Eichhorn says she hopes Schuiling is successful in his new job. However, she thinks out of the close to 30 candidates who applied, others were more well-rounded for what this job needs.

Along with fire and EMS, Eichhorn says there needs to be a focused look at economic development, roads and parks.

"In those resumes, there were several candidates that had all of that experience," she said.

In 2016, the township redid the qualifications for the administrator role and made a minimum requirement for a bachelor's degree in public administration, business, finance or a related field.

Friday, Trustee Leneghan signed a similar document that says a bachelor's degree in business administration, public administration, management science or a related field is needed for this role.

Schuiling does not have any of those degrees.

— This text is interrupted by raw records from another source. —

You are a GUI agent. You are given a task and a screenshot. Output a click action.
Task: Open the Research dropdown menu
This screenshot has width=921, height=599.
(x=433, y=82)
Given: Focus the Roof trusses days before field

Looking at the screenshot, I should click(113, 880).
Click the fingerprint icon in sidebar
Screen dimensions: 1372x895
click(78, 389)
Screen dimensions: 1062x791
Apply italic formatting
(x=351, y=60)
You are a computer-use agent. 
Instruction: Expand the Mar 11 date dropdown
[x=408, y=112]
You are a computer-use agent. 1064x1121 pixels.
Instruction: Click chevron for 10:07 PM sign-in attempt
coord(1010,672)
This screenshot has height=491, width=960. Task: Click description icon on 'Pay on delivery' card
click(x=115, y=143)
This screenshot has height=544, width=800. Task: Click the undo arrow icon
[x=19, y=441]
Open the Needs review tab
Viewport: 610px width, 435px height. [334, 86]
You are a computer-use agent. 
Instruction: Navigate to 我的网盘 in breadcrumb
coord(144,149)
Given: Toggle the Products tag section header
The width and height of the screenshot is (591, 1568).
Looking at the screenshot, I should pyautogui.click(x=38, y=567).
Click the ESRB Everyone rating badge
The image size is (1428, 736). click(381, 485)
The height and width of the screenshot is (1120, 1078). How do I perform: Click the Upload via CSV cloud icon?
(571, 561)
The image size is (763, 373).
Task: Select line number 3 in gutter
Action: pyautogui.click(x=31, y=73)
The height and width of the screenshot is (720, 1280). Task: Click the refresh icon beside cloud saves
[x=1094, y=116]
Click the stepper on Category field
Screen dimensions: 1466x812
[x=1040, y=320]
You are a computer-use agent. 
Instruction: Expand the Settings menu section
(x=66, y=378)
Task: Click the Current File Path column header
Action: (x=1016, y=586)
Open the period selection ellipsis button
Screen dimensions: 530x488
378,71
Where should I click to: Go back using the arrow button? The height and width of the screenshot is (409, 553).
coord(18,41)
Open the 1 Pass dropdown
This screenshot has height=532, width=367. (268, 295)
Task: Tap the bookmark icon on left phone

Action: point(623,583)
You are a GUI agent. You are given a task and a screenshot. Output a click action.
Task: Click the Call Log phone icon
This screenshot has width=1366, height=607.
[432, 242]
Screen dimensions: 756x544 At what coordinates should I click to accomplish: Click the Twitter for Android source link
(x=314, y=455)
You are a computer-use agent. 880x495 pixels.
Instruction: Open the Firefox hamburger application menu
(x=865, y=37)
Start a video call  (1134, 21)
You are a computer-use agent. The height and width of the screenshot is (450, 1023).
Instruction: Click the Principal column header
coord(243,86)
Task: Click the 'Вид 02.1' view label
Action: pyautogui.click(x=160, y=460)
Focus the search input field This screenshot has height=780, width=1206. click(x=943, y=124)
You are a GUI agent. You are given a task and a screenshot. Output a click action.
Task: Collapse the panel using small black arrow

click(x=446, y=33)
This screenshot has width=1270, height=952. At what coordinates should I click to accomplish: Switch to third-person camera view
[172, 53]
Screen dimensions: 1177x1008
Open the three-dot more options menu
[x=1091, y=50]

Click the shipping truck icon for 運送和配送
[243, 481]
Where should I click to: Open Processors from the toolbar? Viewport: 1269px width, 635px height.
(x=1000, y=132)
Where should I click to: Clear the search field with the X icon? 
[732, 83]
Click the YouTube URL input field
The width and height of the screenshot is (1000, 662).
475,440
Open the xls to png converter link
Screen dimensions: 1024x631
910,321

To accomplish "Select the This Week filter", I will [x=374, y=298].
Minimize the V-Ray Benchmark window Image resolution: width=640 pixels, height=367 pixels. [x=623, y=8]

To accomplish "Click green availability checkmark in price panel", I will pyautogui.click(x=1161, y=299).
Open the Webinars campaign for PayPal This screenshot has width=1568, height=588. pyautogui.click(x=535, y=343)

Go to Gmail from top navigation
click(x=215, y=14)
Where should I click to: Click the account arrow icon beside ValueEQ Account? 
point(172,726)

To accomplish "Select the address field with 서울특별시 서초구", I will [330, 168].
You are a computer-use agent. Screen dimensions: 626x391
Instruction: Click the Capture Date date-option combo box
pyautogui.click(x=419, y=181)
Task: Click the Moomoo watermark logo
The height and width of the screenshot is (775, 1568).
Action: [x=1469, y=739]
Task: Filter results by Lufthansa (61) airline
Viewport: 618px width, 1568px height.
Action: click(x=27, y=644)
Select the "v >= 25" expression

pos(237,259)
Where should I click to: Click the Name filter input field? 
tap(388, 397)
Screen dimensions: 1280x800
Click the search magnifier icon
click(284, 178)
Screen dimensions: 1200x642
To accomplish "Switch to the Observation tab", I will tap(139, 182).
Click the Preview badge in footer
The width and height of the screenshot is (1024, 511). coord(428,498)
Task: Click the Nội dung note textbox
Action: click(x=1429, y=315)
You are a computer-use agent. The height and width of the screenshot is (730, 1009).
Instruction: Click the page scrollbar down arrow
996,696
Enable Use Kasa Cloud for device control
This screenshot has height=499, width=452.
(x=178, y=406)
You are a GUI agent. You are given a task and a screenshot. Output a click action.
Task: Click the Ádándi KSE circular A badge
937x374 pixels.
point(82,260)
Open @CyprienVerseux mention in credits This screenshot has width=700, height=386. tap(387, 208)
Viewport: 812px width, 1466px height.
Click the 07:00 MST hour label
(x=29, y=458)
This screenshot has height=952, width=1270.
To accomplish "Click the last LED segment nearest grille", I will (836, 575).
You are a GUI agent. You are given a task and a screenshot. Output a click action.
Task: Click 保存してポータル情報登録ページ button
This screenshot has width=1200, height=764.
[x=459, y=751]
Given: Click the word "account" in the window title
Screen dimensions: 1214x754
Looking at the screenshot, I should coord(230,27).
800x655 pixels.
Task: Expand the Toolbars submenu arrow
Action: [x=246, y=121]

Leneghan says experience matters more despite what she signed.

"His experience far outweighs any degree," she said.

A video from the Facebook group Save Liberty Fire/EMS shows Schuiling being questioned about his credentials after he was appointed to his new position.

When asked how he got this job, he replies "hard work, dedication, perseverance and a desire to help people."

Schuiling was not available for comment for this story, Friday.

Liberty Township has been divided since late last year on fire and EMS issues. Eichhorn says Friday's special meeting vote is just one more line in the sand for many.

"We want to heal and start moving on and it seems like every time we have that opportunity, another decision passes that just doesn't make any sense," she said.

Schuiling will be paid $95,000 per year, according to Eichhorn. There is also a clause in his contract that says if he's terminated from his position, Liberty Township still has to pay him for 12 months following his departure.